The Fundamental Theorem of Calculus

The beginner’s guide to proving the Fundamental Theorem of Calculus, with both a visual approach for those less keen on algebra, and an algebraic, slightly more rigorous approach, for those keen on exactness.

By the end, I hope you feel a bit more like a mathematician 🙂

Introduction, motivation and ‘hello!’

Hello! We are going to understand one of the most historically important and brilliant proofs in mathematics. Important and brilliant because it reduces previously impossible problems — that of integrating functions — into the art of spotting a derivative. But more on that soon.

What is wonderful about this proof is that there are two approaches, both of which complement each other, but also can be understood independently. To begin with, we will see an informal statement of the theorem, and an informal statement of the proof. This will give the intuition and ‘essence’ of what we are doing. This proof will be visual in nature, and not require excessive or complicated algebra. This part will convey some key ideas without algebra, but at the cost of being less exact.
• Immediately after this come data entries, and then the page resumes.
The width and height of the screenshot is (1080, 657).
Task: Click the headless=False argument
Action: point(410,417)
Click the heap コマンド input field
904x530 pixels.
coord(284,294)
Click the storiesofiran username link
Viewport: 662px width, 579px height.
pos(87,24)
Next will come a formal statement and proof. This is optional. Why do I nevertheless encourage you to try and understand it, even if you aren’t very comfortable with ‘algebra’ proofs compared to visual proofs?

  1. The visual proof captures the key ideas, but the formal proof shows how mathematicians turn those ideas into mathematical objects and then prove things about the mathematical object
  2. Having seen the visual proof, you will have some idea what is going on in the algebra proof even if you don’t follow all the details
  3. Ideas in mathematics sometimes take a while to sink in. Taking time to think about something is never time wasted. At some later point the ideas will click, or be handy elsewhere. Time spent thinking about mathematics is fundamentally time well spent. Although, I am somewhat opinionated 🙂
  4. You’ll never know if you never try 🙂

A (very) short introduction to Derivatives (for those who haven’t encountered derivatives before)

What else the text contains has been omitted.